Required work ->
1. According to the S.J. Tucker interview, how often did Tucker perform at the Memphis community center while she was a regular there?
2. Reproduce word for word the portion of the S.J. Tucker interview starting at "Bisexual musician, fire" and ending at "or Ani DiFranco.".

Source passage ->
>> Start

Bisexual musician, fire spinner and actress S.J. Tucker has been traveling the country delivering her eclectic, fantasy-charged folk/rock music for the better part of the 21st Century. Only in her 20s, she has already produced seven independent albums including Sirens, Tangles, Haphazard and Blessings, a 2007 release that explores her pagan religious beliefs. In 2007 she also toured the East Coast with author and poet Catherynne M. Valente to promote her albums For the Girl in the Garden and Solace and Sorrow, two piercing, original works written to accompany Valente’s duology of original fairy tales, The Orphan’s Tales. Charming, theatrical and a little silly, Tucker’s music combines pixie dust with the song writing skills of the Indigo Girls and a voice comparable to those of Joni Mitchell or Ani DiFranco.

On Sept. 14, Tucker will pull into Salt Lake City for a one-night only house concert as part of the popular Magipe House Concerts series.

JoSelle Vanderhooft: How did you decide to go from doing theatre and music in college to doing both as a career?

S.J. Tucker:
I started performing as a songwriter when I was 17 years old and from there I went and did theatre as my major and got my degree in college. Looking back at it, I think my reasoning was along the lines of, “OK. If I study music for four years I’m not going to want to do it anymore because the theory is going to kick my butt.” It’s not that I don’t want to do theatre any more it’s just that music has picked up so wonderfully and everything has fallen so beautifully into place.

JV: You’ve performed at a lot of gay pride festivals and you’ve been, in the past, a fixture at the Memphis Tennessee Gay and Lesbian Community Center. Tell me a little about how you got these gigs.

SJT: It all started with the person who was my very first roadie ever on my first tour in 2004. He was just barely legal at the time and he’s now all grown up and is performing himself as DJ Tempest in the Memphis area and I’m very, very proud of him. He was working as the event coordinator with the Memphis Gay and Lesbian Community Center when it first opened in – I want to say 2002 or 2003. He came to me and said, “I’m working for this brand new community center and they’re booking music. Do you want to see if I can book you a gig?” and I said, “Sure, honey!” So I performed for them for the first time and continued to do so once a month or thereabouts and the word got back to me at one point that they had had a board meeting and had named me the best thing to happen to the Community Center financially since they opened.

JV: Wow, that’s big.

SJT: It was huge. And that beautiful relationship continued. I was a regular and I performed there every third Friday of the month until my tour schedule got so heavy that I wasn’t in Memphis enough to hold that. They are an amazing group and I feel completely and totally comfortable being myself around them and I hope they feel the same around me.

JV: What do you think appeals to queer fans about your music?

SJT: Maybe the honesty. I don’t mess around really about who I am and what I am and what I think. I make space for [the fans] to be themselves because that’s exactly what I’m doing. I want to be always in the category of connecting with people and not having that fourth wall at all times. I mean, I’ll just cut up while performing, I’ll make jokes and be completely silly in a show, and it wasn’t always that way. I’m a much happier person than I used to be now that I’m able to do this [performing] all the time. There are a lot of people in the queer area of my fan base who are still figuring themselves out, and I love them no matter what happens. I like to be able to show them that it is possible to get where you want to be.

>> End

Information shown ->
>> Start

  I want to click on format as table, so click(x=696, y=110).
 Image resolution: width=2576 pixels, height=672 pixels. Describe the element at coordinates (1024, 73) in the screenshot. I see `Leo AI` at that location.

>> End

Results in order ->
1. Every third Friday of the month.

2.
Bisexual musician, fire spinner and actress S.J. Tucker has been traveling the country delivering her eclectic, fantasy-charged folk/rock music for the better part of the 21st Century. Only in her 20s, she has already produced seven independent albums including Sirens, Tangles, Haphazard and Blessings, a 2007 release that explores her pagan religious beliefs. In 2007 she also toured the East Coast with author and poet Catherynne M. Valente to promote her albums For the Girl in the Garden and Solace and Sorrow, two piercing, original works written to accompany Valente’s duology of original fairy tales, The Orphan’s Tales. Charming, theatrical and a little silly, Tucker’s music combines pixie dust with the song writing skills of the Indigo Girls and a voice comparable to those of Joni Mitchell or Ani DiFranco.